Mercredi des Cendres
Matthieu 6 : 1-6 , 16-18
N’allons pas faire du carême un temps fort ; il est le temps du quotidien.
Le temps fort, c’est Pâques : passage de la nuit du tombeau à la clarté de la vie. Passage de la Mer Rouge : une nuit pour échapper à la pression de l‘ennemi et s’engager sur la voie de la terre promise. Passage des eaux, baptême, moment furtif où il est dit du Christ et de chacun des baptisés depuis : « Tu es mon fils bien-aimé ; en toi j’ai mis tout mon amour. » C’est important les moments forts, dans nos vies, qui nous retournent comme des crêpes, qui nous convoquent à la vie, comme ça, en un clin d’œil, et tout est transformé... J’espère qu’on a chacun, dans sa vie, le souvenir d’un moment pareil...
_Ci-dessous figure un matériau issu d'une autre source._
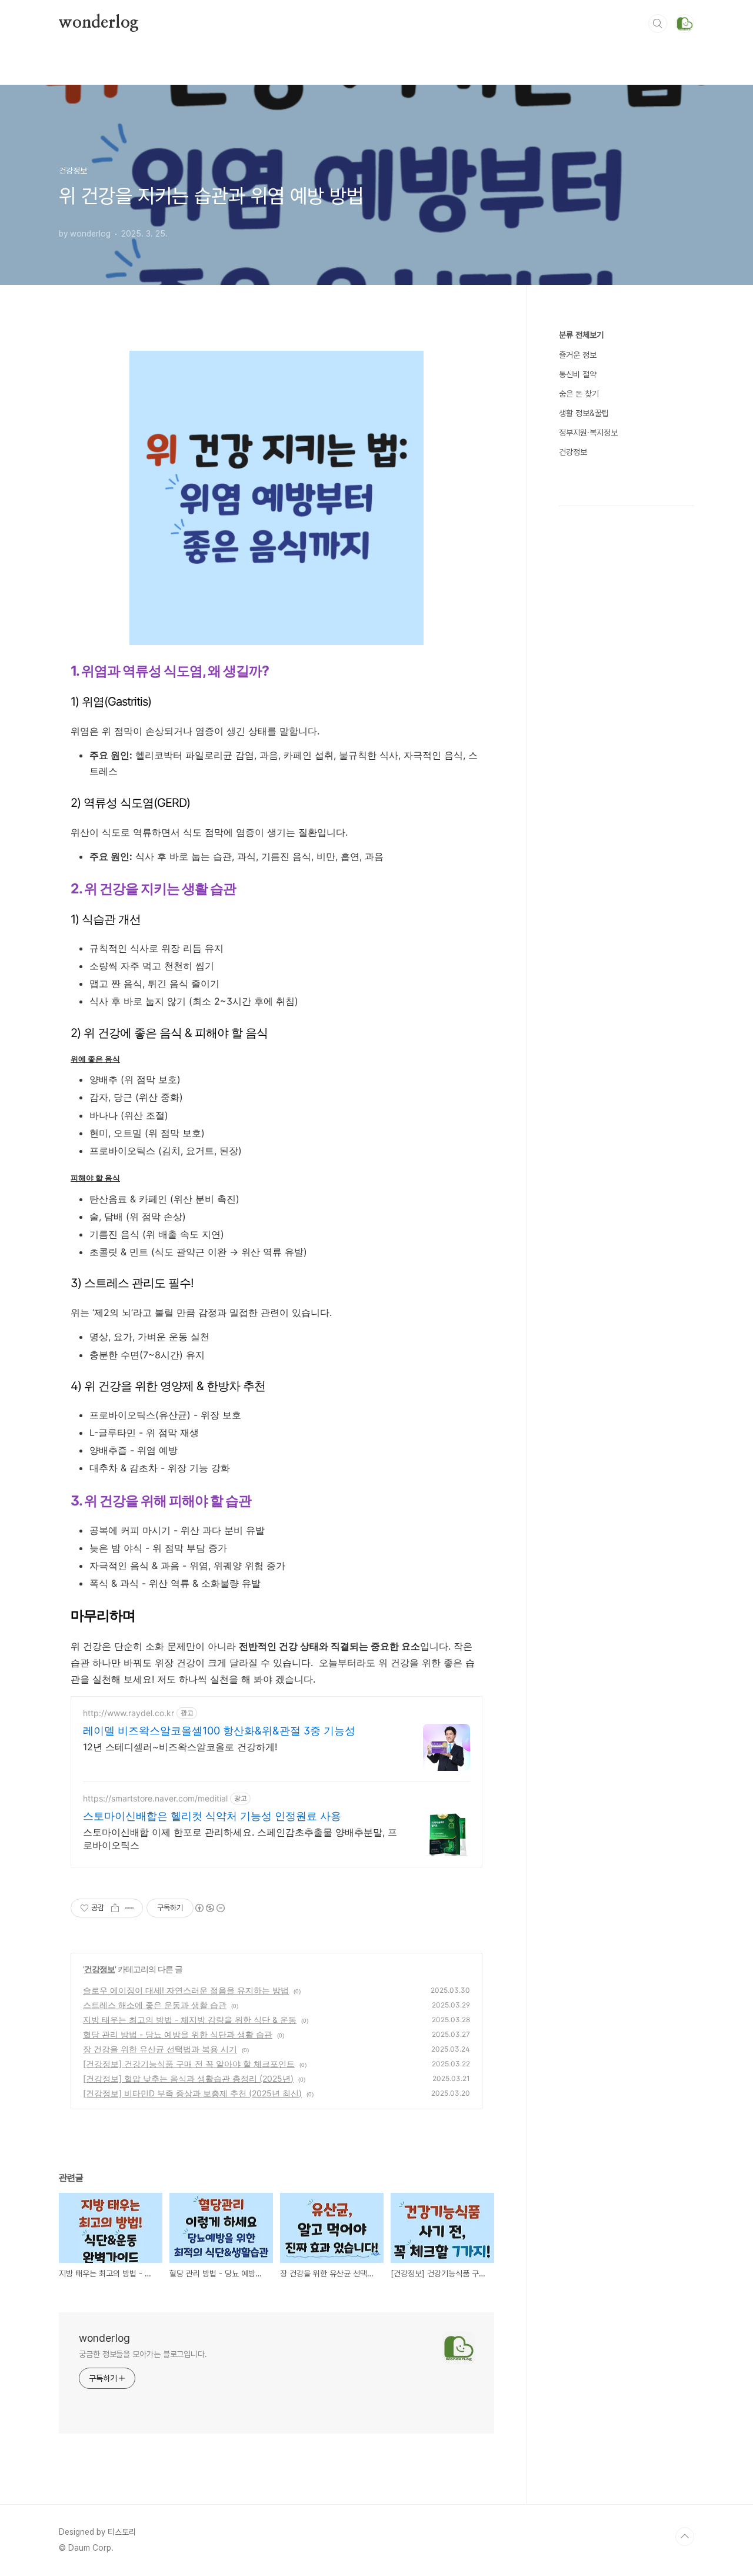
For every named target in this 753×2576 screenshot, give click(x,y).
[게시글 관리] (129, 1908)
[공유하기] (115, 1908)
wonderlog (99, 23)
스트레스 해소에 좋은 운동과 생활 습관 (154, 2005)
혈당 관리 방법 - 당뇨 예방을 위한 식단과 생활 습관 (177, 2034)
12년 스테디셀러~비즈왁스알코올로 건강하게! (180, 1747)
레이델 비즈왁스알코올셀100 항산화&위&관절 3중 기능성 (219, 1730)
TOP (684, 2536)
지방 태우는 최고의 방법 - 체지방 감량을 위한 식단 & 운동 (189, 2020)
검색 (658, 23)
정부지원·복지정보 (588, 432)
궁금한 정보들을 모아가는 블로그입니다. (143, 2354)
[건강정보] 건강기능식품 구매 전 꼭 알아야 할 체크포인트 (189, 2064)
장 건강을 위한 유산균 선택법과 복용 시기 (160, 2049)
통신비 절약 (578, 374)
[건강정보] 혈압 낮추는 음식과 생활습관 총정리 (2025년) (188, 2078)
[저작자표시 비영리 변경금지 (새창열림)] (209, 1908)
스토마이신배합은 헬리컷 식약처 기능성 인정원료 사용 (212, 1816)
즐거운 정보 (578, 355)
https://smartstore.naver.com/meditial (155, 1798)
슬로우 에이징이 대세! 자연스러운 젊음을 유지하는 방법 (186, 1990)
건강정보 (99, 1969)
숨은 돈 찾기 (579, 393)
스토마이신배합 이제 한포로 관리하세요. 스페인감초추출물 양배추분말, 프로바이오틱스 (240, 1838)
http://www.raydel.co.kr (128, 1713)
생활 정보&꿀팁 (584, 413)
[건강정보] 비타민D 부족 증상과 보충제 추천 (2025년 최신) (192, 2093)
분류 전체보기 (581, 335)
Mais bon, ce n’est pas le tout de la vie chrétienne, ces moments forts. La traversée de la mer se fait en une courte nuit, et puis il y a quarante ans de désert ; le temps pour Jésus d’être plongé dans le Jourdain et d’en ressortir, c’est rapide, et puis aussitôt il y a quarante jours de désert. Notre vie chrétienne, c’est aussi cela : un moment fort, un jour, une nuit, et ça irrigue toute une vie...souvent banale et quotidienne de quarante jours ou quarante ans ou plus... Le temps du carême, il est de cette couleur-là, la couleur du quotidien et du banal.
De ce temps-là, Jésus nous dit qu’il est pour l’aumône, la prière, le jeûne. L’aumône, la prière, le jeûne, cela ne relève pas d’un temps fort, mais du quotidien banal de nos vies de tous les jours. Le propre du Carême, ce serait juste de nous le rappeler, comme une piqûre de rappel. Et comme cela relève du quotidien sans fard ni esbroufe, point besoin de mise en scène, de spectacle, de publicité ; rien que le quotidien des petites attitudes simples de la vie de tous les jours.
Il n’y a d’ailleurs pas grand-chose non plus de nouveau dans ce que dit Jésus à ses disciples : un simple rappel de l’unique commandement, celui de l’amour de Dieu, du prochain et de soi. Pas un programme d’exception ; le même et unique programme pour tous les jours ordinaires de la vie. L’aumône, cela concerne ma relation à l‘autre, à mon prochain ; la prière, il en va de ma relation à Dieu ; le jeûne, c’est ma relation avec moi-même... Et tout cela est une affaire de tous les jours. Chaque jour pour vivre comme des justes, c’est-à-dire pour s’ajuster. Et s’ajuster à Dieu d’abord. Mais cela ne va pas sans s’ajuster aux autres et à soi. C’est tout un, dit l’évangile. Et c’est à redécouvrir chaque jour.
On place souvent le carême sous le signe du renoncement. Mais cela ne marche que si on fait du carême un temps fort ; parce qu’on ne peut pas faire de toute sa vie un renoncement. Symbole du quotidien des jours, le carême est bien plutôt à placer sous le signe de l’abondance de vie à laquelle on aspire. Dieu ne veut pas que nous soyons mesquins dans notre soif de vie. Dieu ne veut pas que nous perdions notre temps à courir après de petites récompenses qui ne valent pas tripette. Non, Dieu veut donner beaucoup, comme d’habitude, c’est pour cela qu’il exhorte à renoncer aux petites récompenses mesquines et vaines de la gloriole et de la frime.
Voilà donc le temps du carême : pas un temps factice d’exercices pieux à faire d’un air contrit ; mais le temps de Dieu, de la vie véritable, de sa présence en nous ; le temps de l’amour ;le temps de la conversion de nos rapports à Dieu, aux autres, à soi. Le temps de tous les jours de notre vie...et on a quarante jours pour s’en souvenir et s’en convaincre à nouveau !
Jean-Luc-Marie FOERSTER,
prieur du Couvent des Dominicains de Lille.